Para el caso de Guatemala, el concepto de gatopardismo sienta bien ahora que está de moda esperar el cambio que prometió el gobierno del presidente Arévalo, no tanto porque dudemos de sus verdaderas intenciones de cambiar el sistema, sino porque el concepto ayuda a entender las raíces profundas de la corrupción, aspecto que explicaría su mal desempeño, a cinco meses de iniciada su gestión. En ese sentido, Bernardo Arévalo intenta infructuosamente promover un cambio por una razón obvia: no cuenta con el balance adecuado de poder para disminuir los actores que abiertamente se le oponen y, con ello, me refiero a las instancias judiciales y políticas que sistemáticamente han ido promoviendo un cerco legal e institucional que limita seriamente la capacidad de maniobra del nuevo gobierno.
Una razón más profunda proviene de la lógica: en un sistema donde la corrupción, el nepotismo y el tráfico de influencias era los mecanismos generalizados para hacer negocios y repartir los recursos públicos que alimentaban numerosas actividades corporativas, promover el combate a la corrupción es inviable, porque dejaría a muchos actores con poder político desempleados. Esto explica esa alianza de intereses diversos y difusos que tienen un objetivo común: garantizar que todos los cambios favorezcan la recomposición y aparente mutación de las prácticas bajo la mesa, pero no su desaparición.
Un aspecto más profundo es entender la naturaleza anómica de las instituciones, diseñadas de forma tal que, aunque se estructuran bajo el ropaje de Estado de Derecho y las normas de la administración pública, en la práctica favorecen interpretaciones antojadizas y contradictorias, garantizando que, pese a estar todo regulado, todo sea posible. Este diseño anómico es la que explica tantas controversias jurídicas, en las que fácilmente podemos encontrar grupos de abogados que con el mismo cuerpo legal, encuentran interpretaciones diametralmente opuestas.

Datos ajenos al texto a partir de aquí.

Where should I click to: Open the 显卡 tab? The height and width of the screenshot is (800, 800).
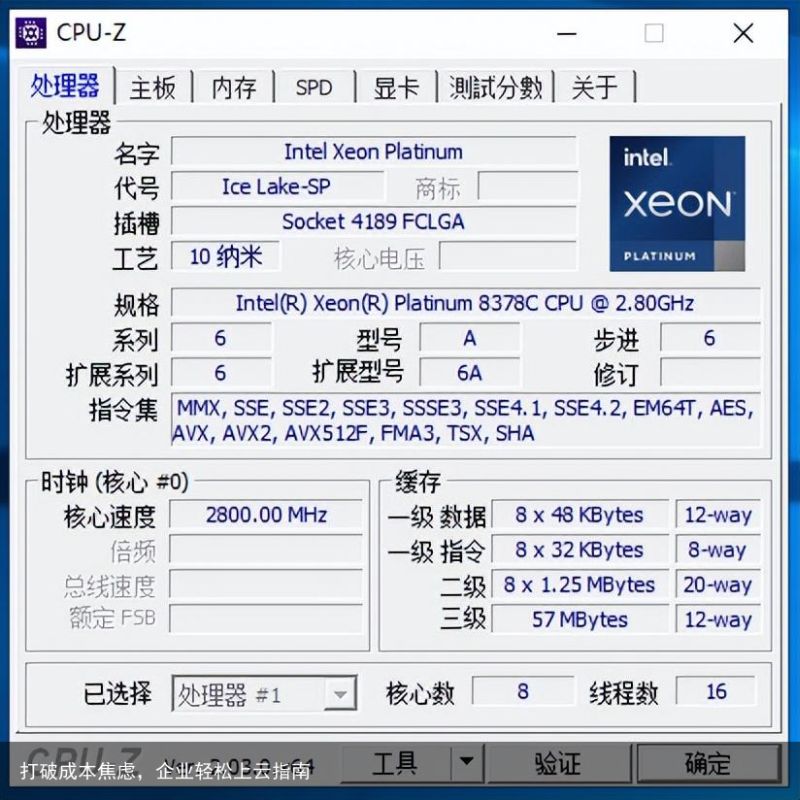click(396, 87)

Durante veinte años he argumentado sobre la anomia arraigada dentro del Estado y la sociedad guatemalteca. A pesar de las muchas satisfacciones que he obtenido en este recorrido analítico, el resultado ha sido contradictorio: en el ámbito público todos siguen ignorando este marco teórico, mientras que en privado todos reconocen su utilidad. La sociedad guatemalteca parece resistirse a nombrar las cosas por su nombre, ejemplificando claramente el concepto que utilizamos: nadie quiere realmente que la anomia del Estado se reduzca, por lo que paradójicamente siempre se anuncian cambios que no modifican sustancialmente la matriz anómica de este.